Well….  now I have to post this blog and prepare dinner. Right after I take care of seeing a potential new tenant, attend a garden cookout  and go for a bus ride that I promised to take with my granddaughter.  I guess I will pop down to the studio and clean those brushes. Tomorrow.

Descent From the Cross

 Bill Barrell contemplates religion and the influence it has on life – and his paintings.

Descent from the Cross, oil on canvas, 70" x 46", 1975

–  My mother and father came from different religions.

 Mother belonged to Church of England, Father was a Catholic. His was a very strict catholic upbringing. He was an altar boy, went to daily masses and attended a private catholic school.  I believe the catholic religion did irreparable damage to him because he went through life feeling guilty, especially when he later deserted the church. My mother attended her church once in a while on Sundays, but was not an avid follower. When they married they agreed that the boys would be Catholic and the girls Church of England. They ended up with three boys and two girls, none of whom ever became overly religious.
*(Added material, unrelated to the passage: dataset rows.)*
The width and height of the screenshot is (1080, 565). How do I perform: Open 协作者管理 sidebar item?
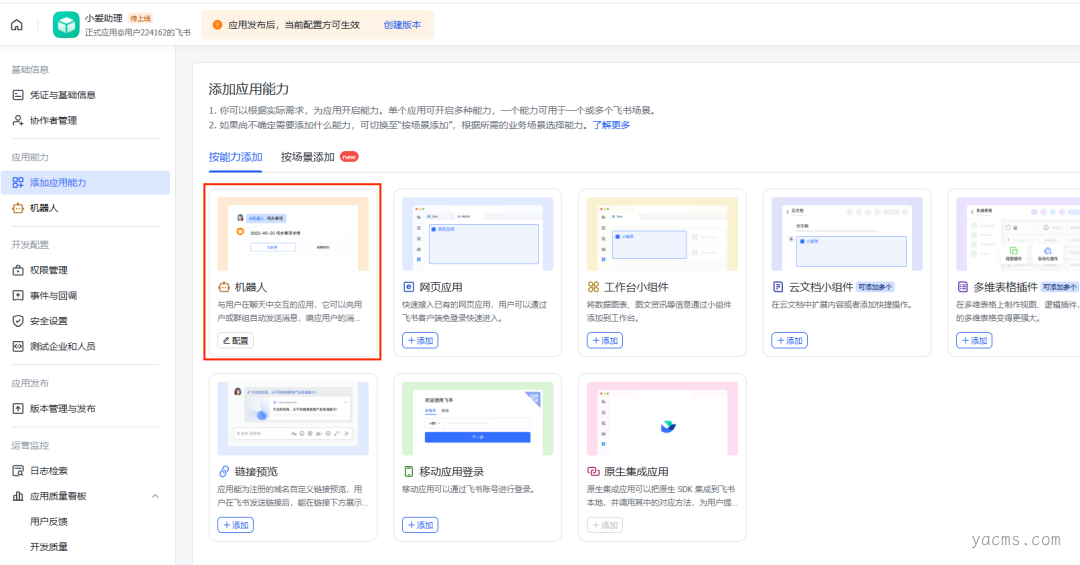point(53,121)
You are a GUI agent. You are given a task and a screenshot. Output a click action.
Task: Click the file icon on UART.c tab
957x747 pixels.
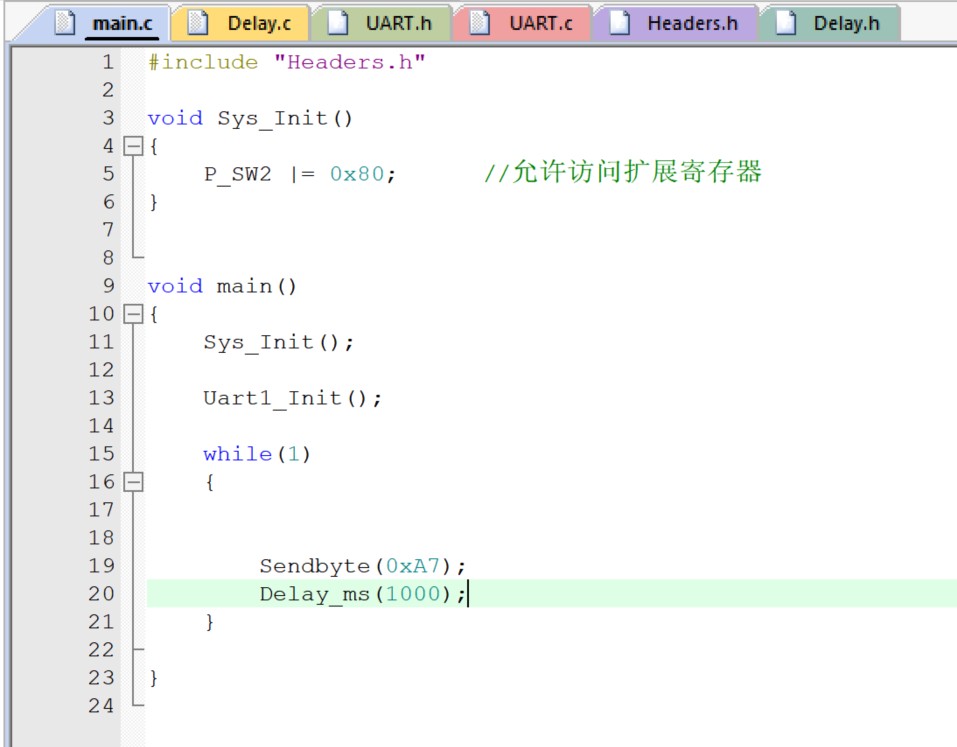tap(480, 22)
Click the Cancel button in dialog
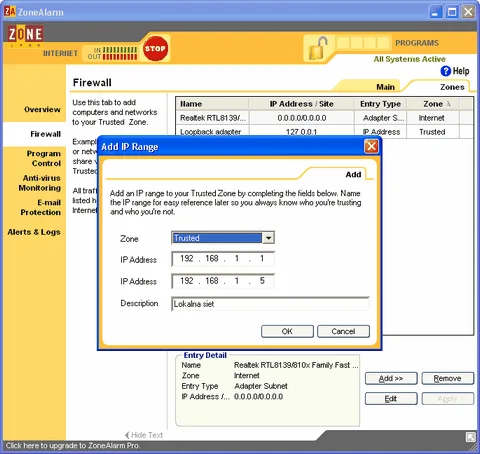 point(343,331)
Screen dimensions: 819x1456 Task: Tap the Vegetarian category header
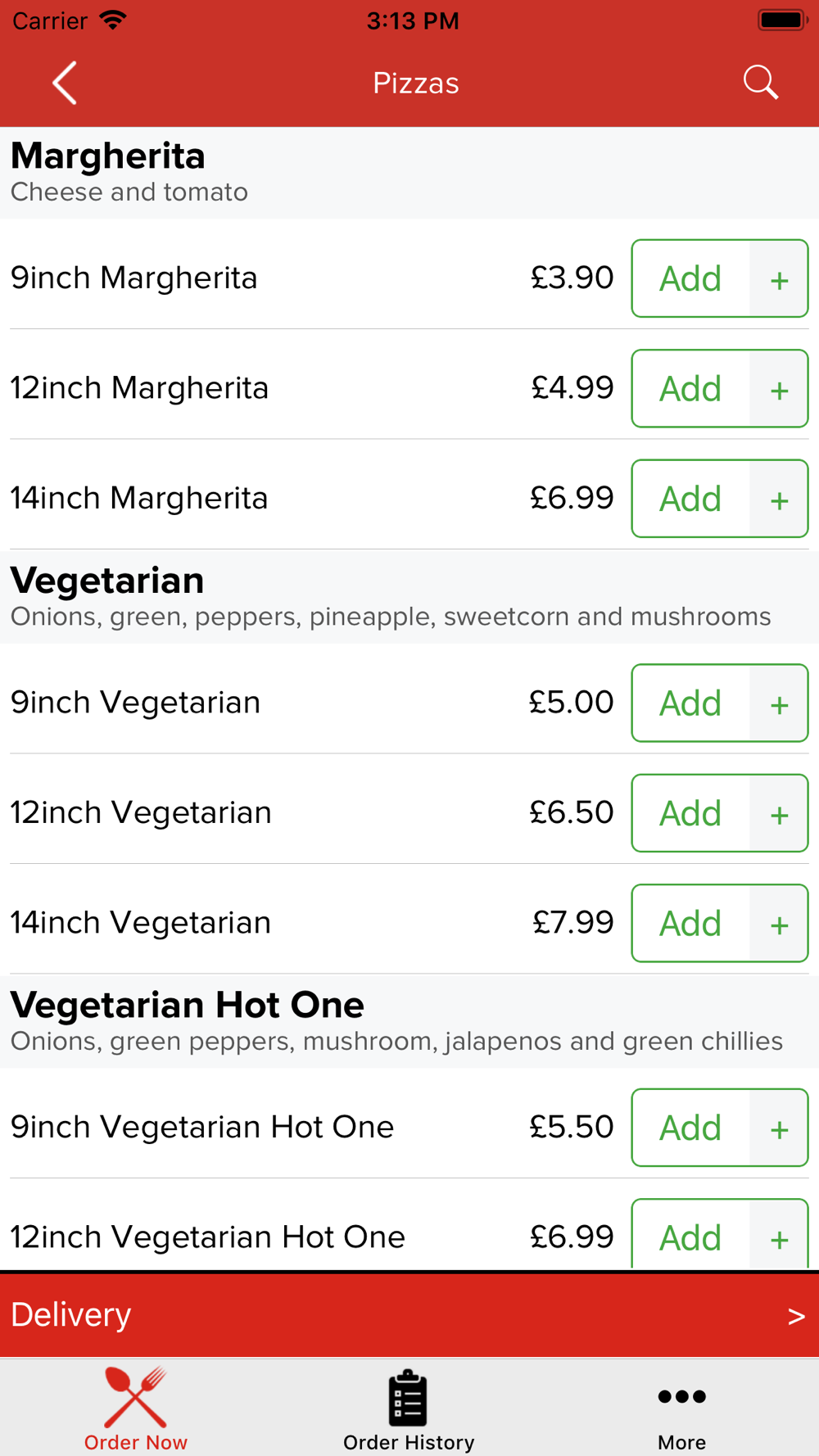coord(107,581)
I recall going to Sunday school when I was six years old. I remember some of the parables such as, “The Good Samaritan” and things like “Do unto others as you would have them done unto you”. These few things stuck, but it is all I remember. I am a non-believer today but I do believe in being good to my fellow human. I have known people to invoke god such as, it’s in god’s hands, or it is god’s will, or in god we trust which I find aggravating that the problem is pushed onto some entity that does not exist instead of dealing with the problem themselves.

 At the same time, I believe strongly that people have the right to believe in whatever or whoever they wish.
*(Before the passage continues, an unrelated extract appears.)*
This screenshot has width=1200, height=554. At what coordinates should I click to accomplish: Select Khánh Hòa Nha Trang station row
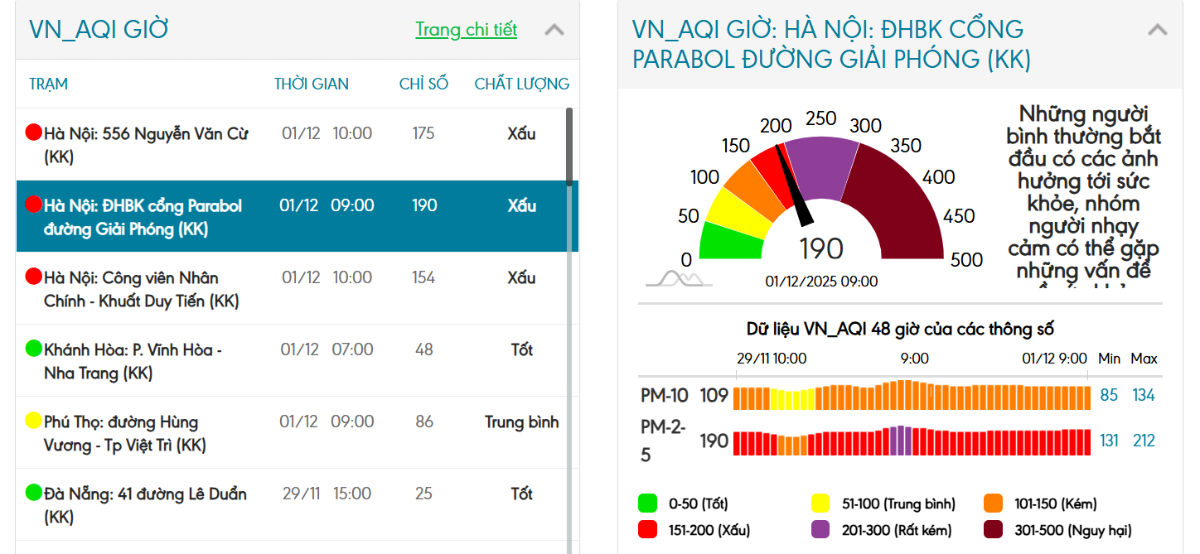(x=290, y=360)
From time to time while painting, I have taken themes from religous situations such as I have from other subjects like war and inhumane behavior (which I don’t believe in either).  The crucifixion of Christ set the stage for a division of believers and hence some bad feelings that we still feel the effects of to this day. I feel that religions are responsible for most of the turmoil on this planet and that we would be better off without any of them. I know this is wishful thinking because people will always create something to hang on to.

There was a lot of pain for many people when he was taken down from the cross. People wept. But as in the French Revolution, there were far too many that enjoyed crucifixions no matter who they were crucifying. In this painting, I wanted to show the anguish and sorrow of those who loved him and the peace on his face that seems to have gone from great suffering to oblivion, to be no more.